Midland Classic was founded in July 2005 by James Boddice and John Mason with a pair of London Central AEC Routemasters operating charter services. Boddice had a 69% shareholding with D&G Bus proprietor David Reeves, and Julian Peddle each having 13% and John Mitchelson 5%. It later diversified into operating route services.

In April 2016, Midland Classic entered talks with Arriva Midlands to purchase their Burton upon Trent operations based on Wetmore Road within the town. The deal took effect on 27 August 2016 with 30 buses and 80 staff transferring. Midland Classic later moved their operations into the Wetmore Road site with the Stanton Road garage closing.

During the 2021 Go North West strike, Midland Classic were one of a number of bus operators who provided vehicles and drivers to operate services on behalf of Go North West along with Edwards Coaches and Selwyns Travel.

In June 2022, Midland Classic underwent a fares revision which included a joint day-ticket with Select Bus Services and Chaserider.

On 1 August 2022, Midland Classic took over routes 125 and 129, expanding its reach of services out to Leicester, Coalville and Loughborough, these have since been passed to Arriva Midlands upon retendering.

===Diamond East Midlands===
Rotala Group acquired Midland Classic on 3 August 2022, for £2 million. The business changed its name to Diamond East Midlands, with buses from other Diamond operations being transferred into the fleet and a repaint programme for pre-existing Midland Classic vehicles beginning. The services and fleet also become directly controlled from the group's headquarters in Tividale in November 2022.

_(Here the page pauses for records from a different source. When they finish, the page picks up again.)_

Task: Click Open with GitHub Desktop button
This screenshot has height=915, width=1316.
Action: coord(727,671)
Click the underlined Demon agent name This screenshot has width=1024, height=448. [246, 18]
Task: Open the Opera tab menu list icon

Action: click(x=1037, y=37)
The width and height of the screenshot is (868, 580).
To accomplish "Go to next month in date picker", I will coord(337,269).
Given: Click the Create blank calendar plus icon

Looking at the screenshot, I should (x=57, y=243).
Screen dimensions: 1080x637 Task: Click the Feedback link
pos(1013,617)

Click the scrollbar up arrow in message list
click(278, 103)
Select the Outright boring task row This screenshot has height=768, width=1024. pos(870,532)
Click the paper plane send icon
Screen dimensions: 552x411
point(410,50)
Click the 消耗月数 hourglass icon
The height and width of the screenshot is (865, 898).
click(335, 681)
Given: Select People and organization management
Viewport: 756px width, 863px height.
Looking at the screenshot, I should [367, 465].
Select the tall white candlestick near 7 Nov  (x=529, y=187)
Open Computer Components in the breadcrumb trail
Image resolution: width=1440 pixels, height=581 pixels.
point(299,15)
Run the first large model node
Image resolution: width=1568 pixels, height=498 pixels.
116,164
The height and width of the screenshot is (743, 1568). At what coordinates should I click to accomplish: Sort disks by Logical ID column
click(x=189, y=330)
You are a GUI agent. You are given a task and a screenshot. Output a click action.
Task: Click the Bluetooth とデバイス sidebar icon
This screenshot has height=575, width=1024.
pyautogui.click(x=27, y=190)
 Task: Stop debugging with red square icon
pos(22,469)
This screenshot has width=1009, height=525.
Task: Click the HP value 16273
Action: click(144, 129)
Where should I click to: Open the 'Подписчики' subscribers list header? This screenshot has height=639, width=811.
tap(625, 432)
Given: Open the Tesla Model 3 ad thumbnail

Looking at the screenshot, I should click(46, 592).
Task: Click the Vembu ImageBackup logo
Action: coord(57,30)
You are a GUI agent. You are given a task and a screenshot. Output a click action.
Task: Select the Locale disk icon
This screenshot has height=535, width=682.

In October 2022, Diamond East Midlands began running contract services for Derbyshire County Council, further extending their reach of services out towards Derby and the surrounding areas.

In June 2023, as part of the Rebranding of operations under Diamond Bus East Midlands the multi-operator day ticket with Select Bus Services and Chaserider ceased to exist. Following this in January 2024, they also withdrew from accepting Staffordshire Knot tickets on the majority of routes, citing its "impact on commercial viability" but returned to the scheme in April 2026 as part of a fare review that saw them withdraw from the government fare cap scheme.

==Services==
Diamond East Midlands are the main provider of services around Burton upon Trent with services extending to Swadlincote, Ashby-de-la-Zouch, Uttoxeter, Lichfield, Melbourne, East Midlands Airport, Derby, and other surrounding towns and villages.

Services are also operated on behalf of Derbyshire County Council in Derby and the local surrounding areas.